Но Льюиса все не было. И Элен уже начала волноваться. Обычно, если вдруг не успевал приехать вовремя, он всегда звонил, а сегодня звонка не было. Он опаздывал уже на три часа, и девушка внутренне напряглась, словно предчувствуя, что с ним что-то случилось. Ощущение было необычайно глубоким. В какой-то момент в груди словно сработал невидимый сигнал тревоги. И Элен почему-то сразу поверила: с Льюисом что-то случилось. Что-то нехорошее, страшное.

Когда, наконец, раздался резкий, как взрыв, телефонный звонок, девушка вздрогнула от неожиданности. Элен даже не нашла в себе сил сразу снять трубку, хотя и ждала этого звонка. Чувство тревоги в ее груди выросло до гигантских размеров, затмив собой все. Дрожащей рукой она подняла с рычага трубку и, задыхаясь от волнения, спросила:

— Алло?

— Сеньора Хартгейм?

Звонили из больницы святого Антония. Элен почувствовала, как мерзкий, словно болотная жижа, страх заполняет все ее существо.

— Да, я слушаю.

— Вы не могли бы приехать? — произнес мелодичный женский голос на другом конце провода. — Мистер Льюис Брэндон сказал, что хочет видеть именно вас. Он все еще в сознании, хотя и в очень тяжелом состоянии.

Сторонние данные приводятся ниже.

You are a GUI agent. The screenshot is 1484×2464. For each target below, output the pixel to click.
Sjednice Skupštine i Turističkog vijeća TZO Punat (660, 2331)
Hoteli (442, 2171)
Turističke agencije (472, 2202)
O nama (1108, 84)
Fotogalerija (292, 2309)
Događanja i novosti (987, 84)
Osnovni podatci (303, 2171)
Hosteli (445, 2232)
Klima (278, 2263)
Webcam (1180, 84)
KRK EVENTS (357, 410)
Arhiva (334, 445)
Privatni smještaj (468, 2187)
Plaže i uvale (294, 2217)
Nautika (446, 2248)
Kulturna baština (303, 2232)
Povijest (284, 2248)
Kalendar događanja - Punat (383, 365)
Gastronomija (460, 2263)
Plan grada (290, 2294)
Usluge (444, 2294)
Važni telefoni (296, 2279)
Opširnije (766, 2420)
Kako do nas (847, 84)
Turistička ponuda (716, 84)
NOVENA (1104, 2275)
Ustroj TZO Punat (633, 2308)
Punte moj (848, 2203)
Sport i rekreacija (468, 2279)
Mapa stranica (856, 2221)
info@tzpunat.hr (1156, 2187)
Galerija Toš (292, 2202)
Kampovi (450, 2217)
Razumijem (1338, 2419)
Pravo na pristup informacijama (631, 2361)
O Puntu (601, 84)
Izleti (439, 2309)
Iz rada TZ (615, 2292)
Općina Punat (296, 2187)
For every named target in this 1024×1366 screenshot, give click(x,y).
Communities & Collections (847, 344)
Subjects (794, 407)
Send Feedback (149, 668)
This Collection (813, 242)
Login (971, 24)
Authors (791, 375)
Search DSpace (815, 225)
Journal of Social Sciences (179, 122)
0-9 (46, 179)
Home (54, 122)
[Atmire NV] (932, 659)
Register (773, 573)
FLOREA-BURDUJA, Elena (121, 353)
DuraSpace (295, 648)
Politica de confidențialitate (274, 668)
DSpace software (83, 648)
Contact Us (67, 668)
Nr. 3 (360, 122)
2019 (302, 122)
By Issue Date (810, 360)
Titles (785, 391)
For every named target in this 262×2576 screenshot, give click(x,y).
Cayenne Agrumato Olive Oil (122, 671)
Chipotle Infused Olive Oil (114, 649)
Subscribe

— Льюис?!! О, Боже! Скажите же, наконец, что случилось?! — в панике воскликнула Элен.

— Он просил пока ничего не говорить вам...

— О Господи, что с ним? Скажите же, умоляю вас! — взмолилась Элен.

— На него напали на улице. Какой-то прохожий вызвал карабинеров и «скорую помощь». К нам он попал с четырьмя ножевыми ранениями. Вот, пожалуй, и все, что я знаю точно. Ваш... жених? Он потерял много крови. Честно говоря, будь на его месте другой человек, двух таких ран вполне хватило бы, чтобы он отправился на тот свет. У сеньора Брэндона очень сильный организм. Но несмотря на этот, несомненно, обнадеживающий фактор, я посоветовала бы вам приехать как можно быстрее.

— Боже мой! Конечно, я приеду. Передайте ему, что уже выезжаю.

— Хорошо, ему передадут, — голос сестры снова стал официально-сдержанным. — Всего доброго.

— Всего... Ох, подождите, сеньора! Как отыскать вашу больницу? Как вас найти?

Получив подробные разъяснения, она бросила трубку, начала метаться по комнате, не в состоянии сообразить, за что хвататься, что предпринять в первую очередь.

Жак встревоженным взглядом смотрел на нее.

— Что случилось, мадемуазель? Что-то с Льюисом?

— Да, дорогой. Он в больнице, и я должна сейчас к нему поехать.

— А можно я поеду с вами?

— Нет, Жак, сейчас я должна поехать одна. А ты, может быть, навестишь его потом, когда ему станет полегче. Я надеюсь, ты сможешь побыть один?

— Да, конечно. Я же не маленький, — обидевшись, заметил он.

— Только, пожалуйста, будь осторожен. И очень тебя прошу никому не открывать двери. Хорошо? А я, как только освобожусь, позвоню и узнаю, как у тебя дела. Договорились?

— Договорились. Только возвращайтесь поскорее.

— Я приеду и все тебе расскажу.

Схватив сумочку и ключи от машины, Элен выбежала из квартиры.

На улице уже стоял очень поздний вечер, было темно, и Элен, после нескольких бесплодных попыток поймать такси, взяла собственную машину. Она неслась по ночному городу, стараясь побыстрее добраться до больницы, не обращая внимания ни на знаки, ни на светофоры. Вокруг ее «хонды» то и дело раздавался скрежет и визг тормозов. Один раз за ней увязался патрульный мотоцикл, но вскоре отстал. Машины шарахались от «полоумной женщины» в разные стороны. «Сейчас я, кажется, устрою отличное столкновение с одной из этих развалюх, и в больнице Святого Антония станет на одного пациента больше», — промелькнуло у нее в мозгу, но она даже и не подумала сбавить скорость, а, напротив, до упора вдавила педаль газа в пол.

Сначала она ехала по центральным проспектам, а потом решила, что по боковым улочкам будет гораздо быстрее, там было меньше машин и пешеходов. Каким-то чудом Элен исхитрялась притормаживать у пешеходных переходов и молилась про себя, чтобы ей удалось благополучно добраться до больницы.

Уже не так далеко от клиники она свернула в один из слабоосвещенных маленьких закоулков и вдруг услышала, как раздался страшный удар, а следом за ним нечеловеческий крик. Она даже не поняла, что произошло, но тут же резко затормозила, огласив округу яростным визгом тормозов.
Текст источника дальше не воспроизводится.